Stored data
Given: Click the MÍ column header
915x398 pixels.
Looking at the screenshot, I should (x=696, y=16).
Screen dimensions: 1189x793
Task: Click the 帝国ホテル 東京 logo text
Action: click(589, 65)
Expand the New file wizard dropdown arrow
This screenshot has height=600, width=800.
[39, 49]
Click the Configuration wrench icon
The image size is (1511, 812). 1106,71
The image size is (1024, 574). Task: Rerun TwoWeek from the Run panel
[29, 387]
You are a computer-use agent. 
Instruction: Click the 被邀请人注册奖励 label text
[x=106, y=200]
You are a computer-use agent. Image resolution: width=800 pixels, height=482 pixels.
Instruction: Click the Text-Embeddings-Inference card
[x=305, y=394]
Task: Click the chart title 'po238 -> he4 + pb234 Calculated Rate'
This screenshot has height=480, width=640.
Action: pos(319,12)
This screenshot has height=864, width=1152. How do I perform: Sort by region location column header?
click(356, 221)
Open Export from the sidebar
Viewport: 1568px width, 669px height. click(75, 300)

● **Instructions for the task**
Please output each entry above exactly, leaving nothing out.

● **Expected answer**
Given: Click the MÍ column header
915x398 pixels.
Looking at the screenshot, I should (x=696, y=16).
Screen dimensions: 1189x793
Task: Click the 帝国ホテル 東京 logo text
Action: click(589, 65)
Expand the New file wizard dropdown arrow
This screenshot has height=600, width=800.
[39, 49]
Click the Configuration wrench icon
The image size is (1511, 812). 1106,71
The image size is (1024, 574). Task: Rerun TwoWeek from the Run panel
[29, 387]
You are a computer-use agent. 
Instruction: Click the 被邀请人注册奖励 label text
[x=106, y=200]
You are a computer-use agent. Image resolution: width=800 pixels, height=482 pixels.
Instruction: Click the Text-Embeddings-Inference card
[x=305, y=394]
Task: Click the chart title 'po238 -> he4 + pb234 Calculated Rate'
This screenshot has height=480, width=640.
Action: pos(319,12)
This screenshot has height=864, width=1152. How do I perform: Sort by region location column header?
click(356, 221)
Open Export from the sidebar
Viewport: 1568px width, 669px height. click(75, 300)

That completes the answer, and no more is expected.